Fashion photography today is bleeding—and most people are pretending it’s a fair exchange.

In the current “collab” culture, photography has quietly been reduced to free labor. Brands, fashion designers, models, influencers—everyone wants free shoots. They dress it up with a fancy word: collaboration. But let’s be honest—most of these collaborations are one-sided, and the photographer is almost always the one paying the price.

A fashion brand sells its clothes and earns money. A designer builds a label and charges for it. Models use photographs to build portfolios, gain followers, attract paid campaigns, and eventually turn visibility into income. But the photographer? They are expected to work for “exposure,” “credits,” or the promise of future work that rarely comes.

No one stops to calculate the photographer’s investment. Cameras that cost lakhs. Lenses, lights, modifiers, software subscriptions, computers, storage, backups. Add to that travel, location costs, assistants, and countless unpaid hours of editing. And before all this—years of learning, failing, practicing, upgrading skills. Photography is not a button press; it’s a craft refined with time, money, and experience.

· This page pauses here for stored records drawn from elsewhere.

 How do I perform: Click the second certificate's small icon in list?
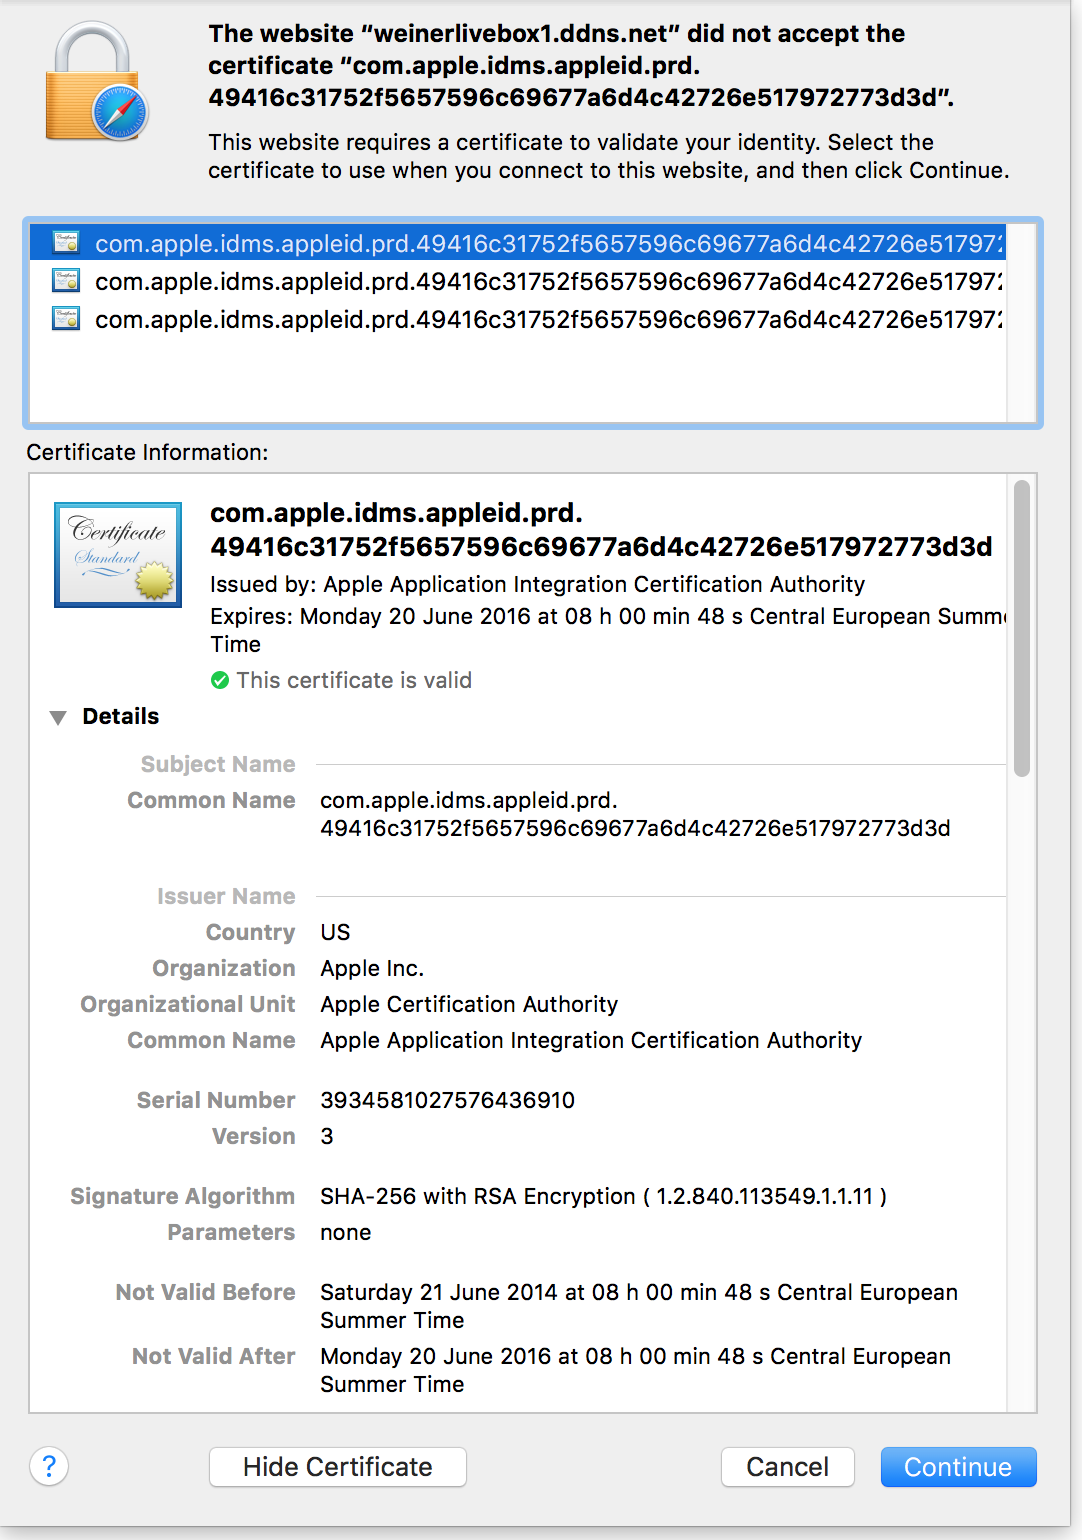click(66, 281)
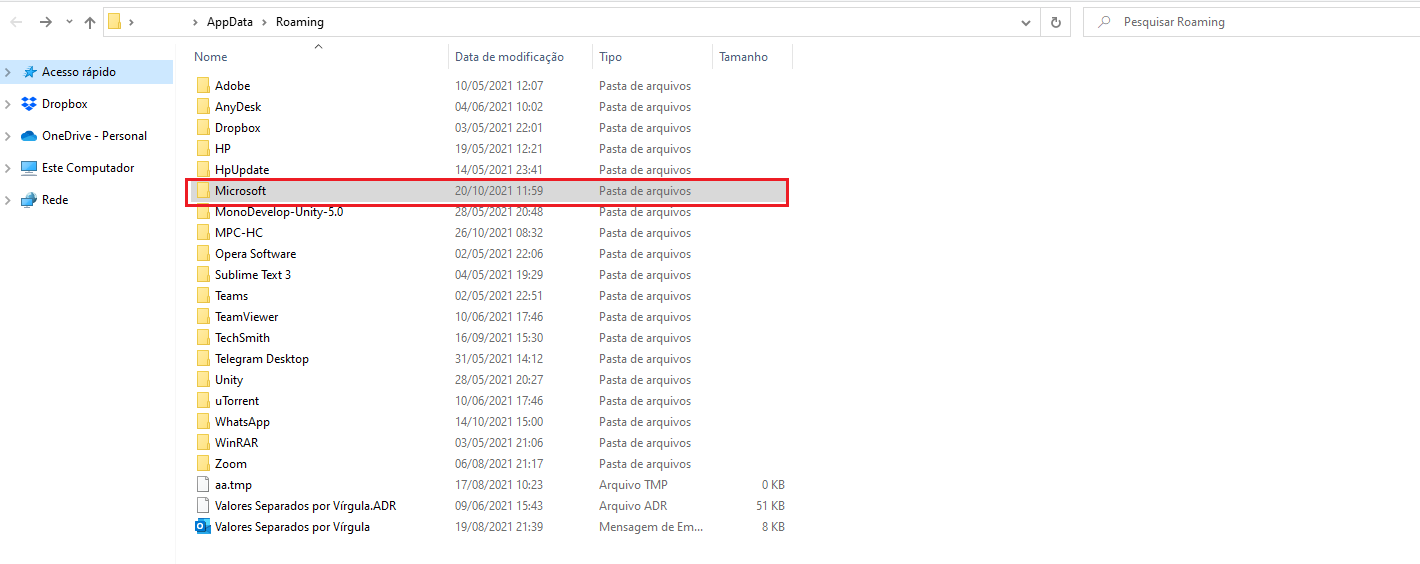Select OneDrive - Personal cloud icon
1420x564 pixels.
28,136
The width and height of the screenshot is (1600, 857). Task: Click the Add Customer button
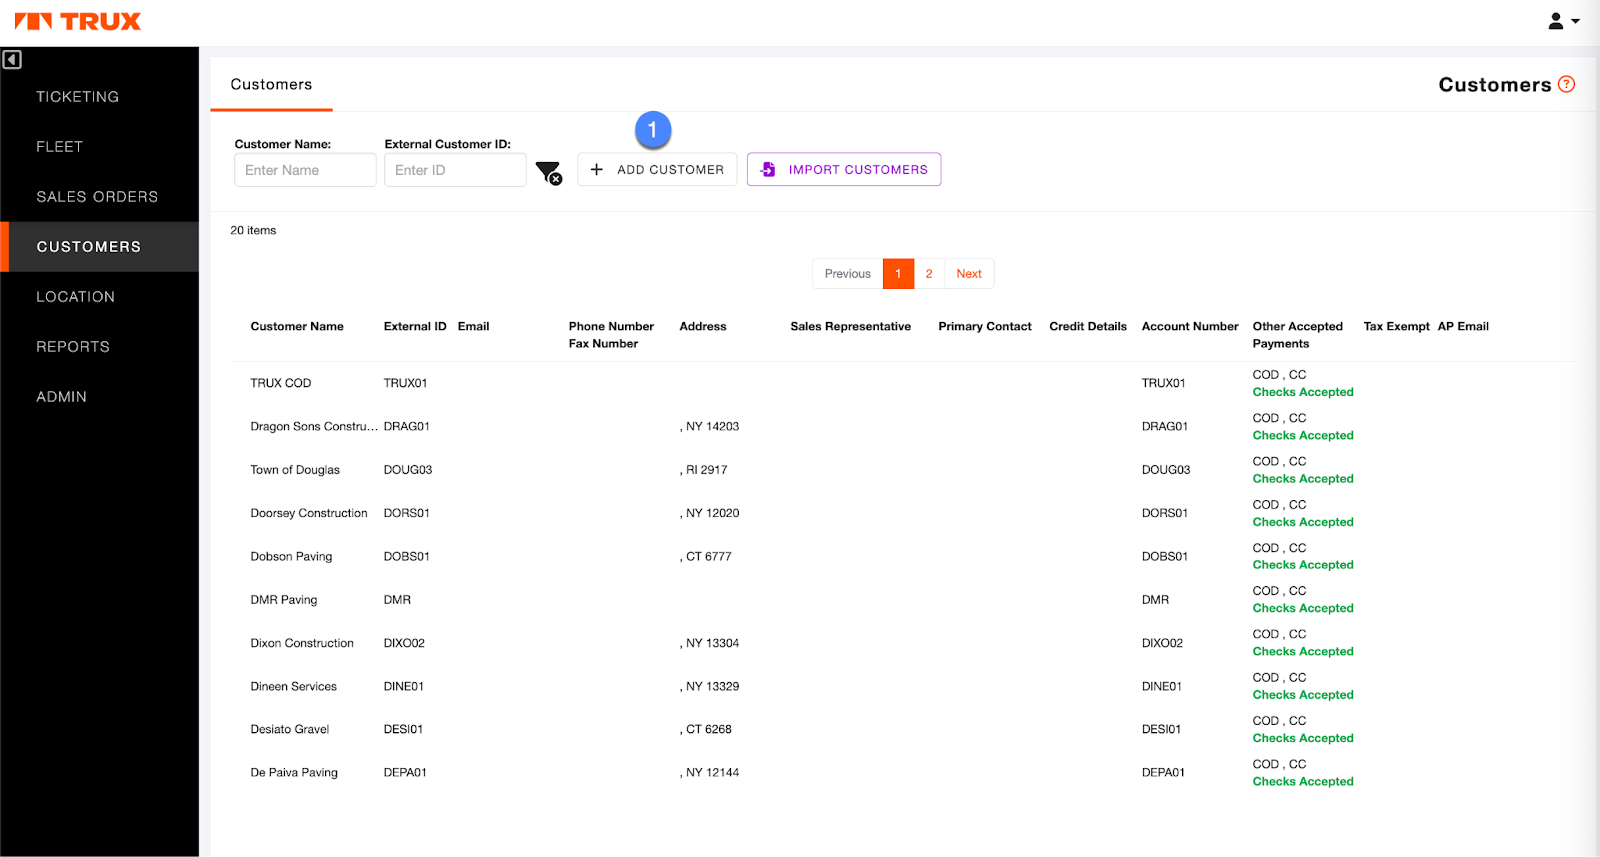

The most ironic part? When a model is new, they want photographers for free to build their portfolio. Once they get a few thousand followers on Instagram, they suddenly become “professionals” who don’t work for free anymore. But they still expect photographers to shoot without pay—because “it’s a collab.”

How is this fair?

If visibility is payment, why doesn’t the photographer’s landlord accept exposure instead of rent? Why doesn’t the camera store accept Instagram tags instead of money? Why is the photographer the only one expected to survive on appreciation?

Sadly, many brands and models don’t even consider paying a photographer’s travel or food—forget fees, survival itself is overlooked.

Collaboration should mean equal value exchange—not creative exploitation. If a brand is earning, the photographer deserves a share. If a model is building a career, the photographer is helping build it—and that has value. Respecting photography means respecting the person behind the camera, not just the image in front of it.

Fashion photography cannot survive on freebies and ego. Creativity doesn’t grow where respect is missing. Until we start valuing photographers as professionals—not service providers begging for exposure—we will continue to drain the very talent that makes fashion look aspirational in the first place.

It’s time to stop normalizing free labor. It’s time to pay photographers.